SUPPLIED DATA START
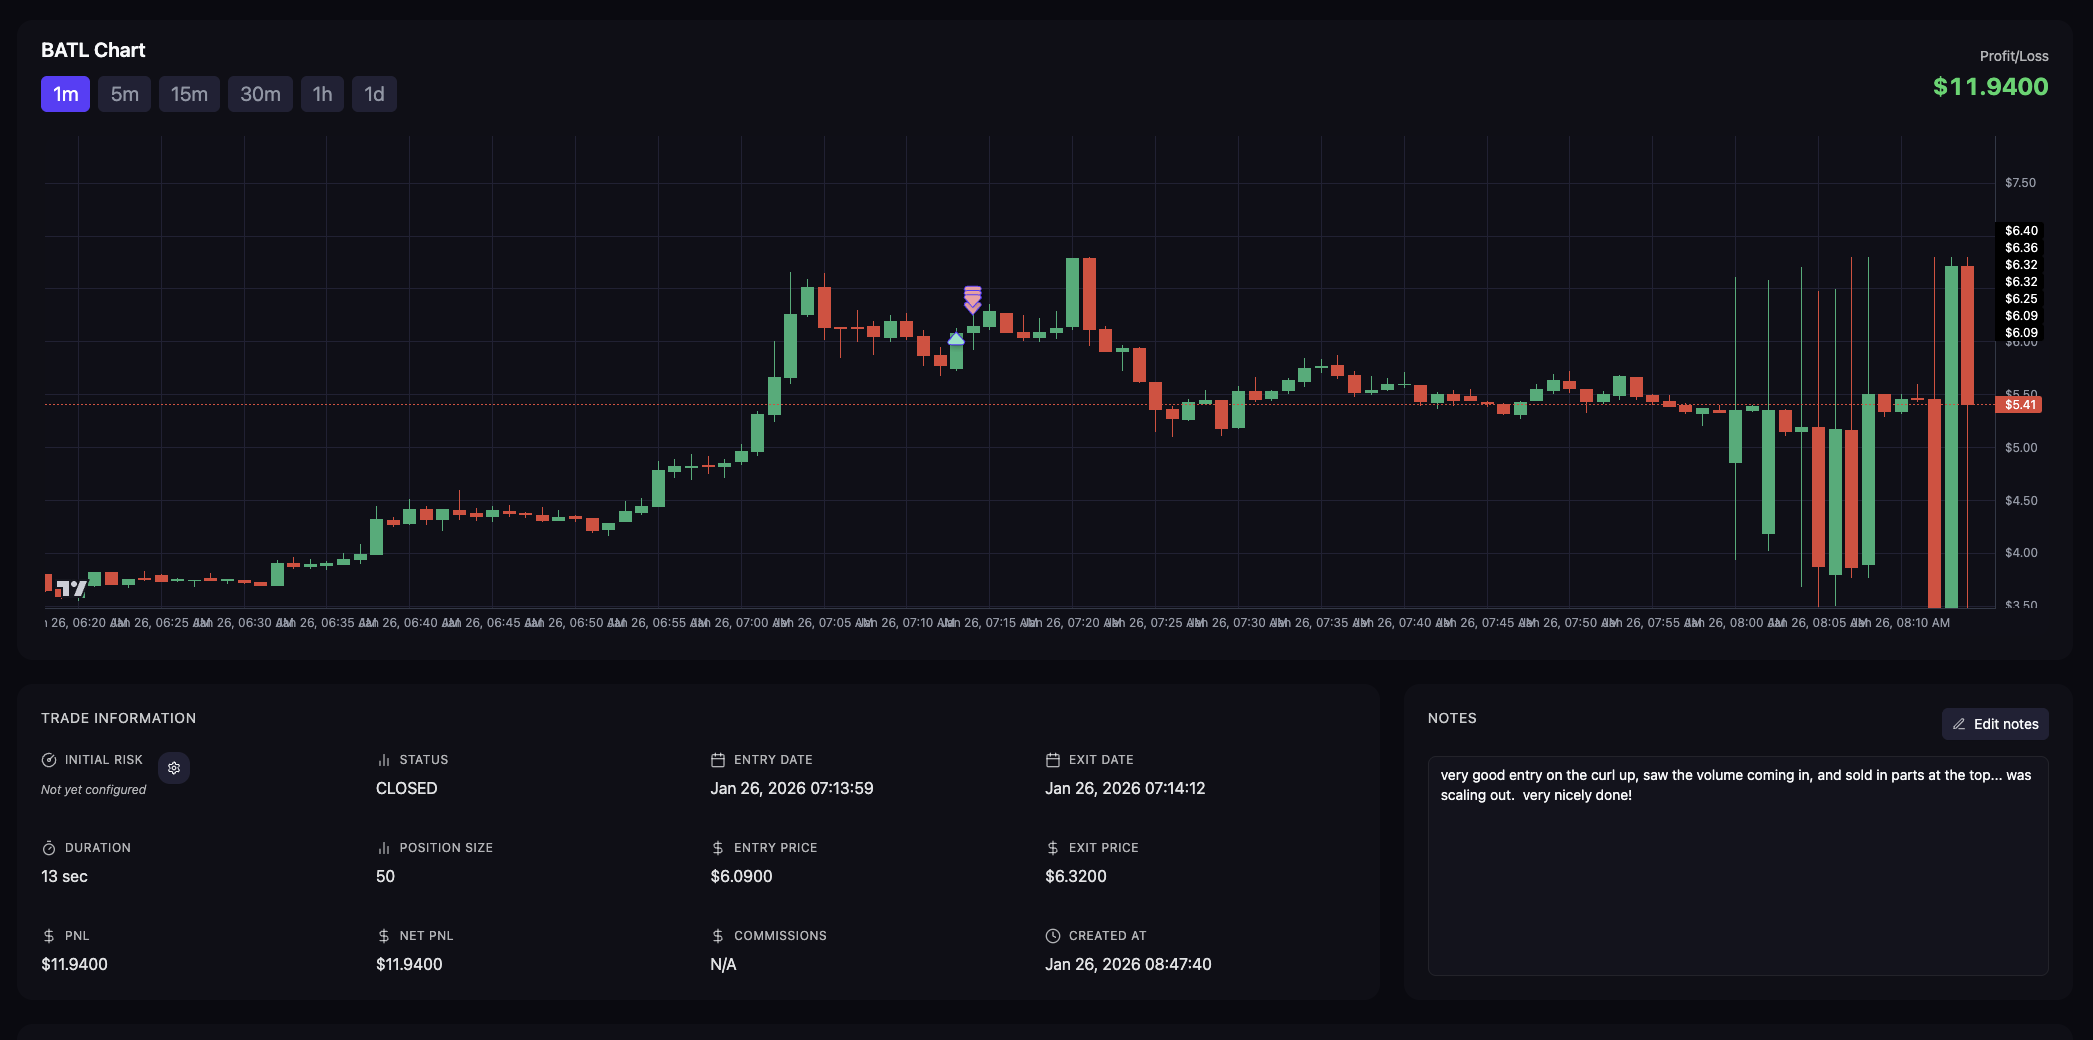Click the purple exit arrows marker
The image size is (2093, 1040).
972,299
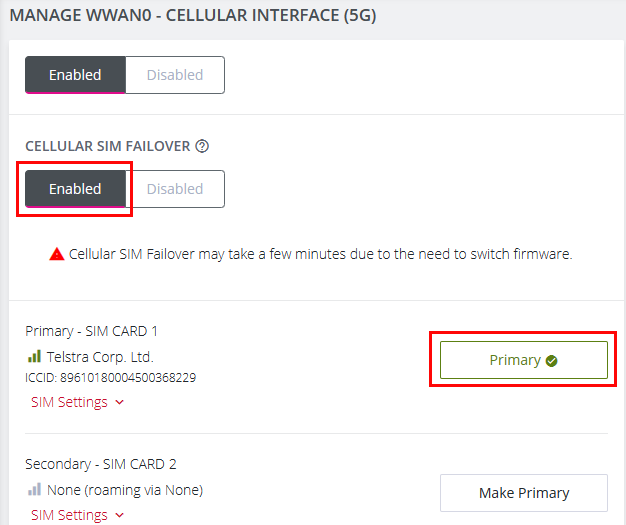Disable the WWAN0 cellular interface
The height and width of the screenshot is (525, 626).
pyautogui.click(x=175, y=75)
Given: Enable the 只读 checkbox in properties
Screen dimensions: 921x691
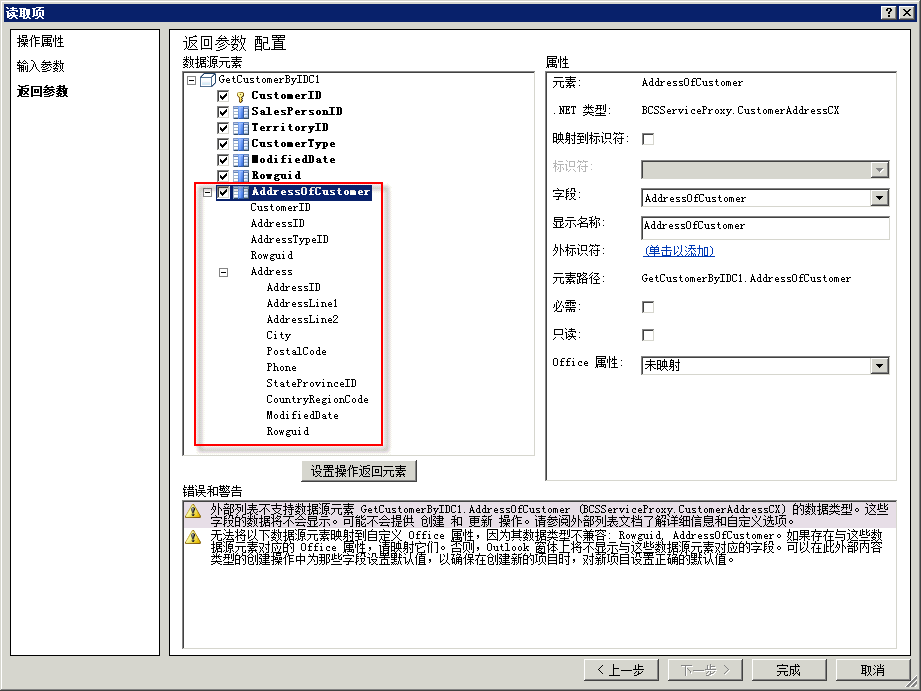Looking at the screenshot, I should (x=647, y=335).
SUPPLIED DATA END
PROBLEM TO WORK ON => When you come to the line containing "Given: Enable the 只读 checkbox in properties" in the records above, repeat that line and all lines after it exactly, but not the pictures.

RESPONSE TO THE TASK =>
Given: Enable the 只读 checkbox in properties
Screen dimensions: 921x691
Looking at the screenshot, I should (x=647, y=335).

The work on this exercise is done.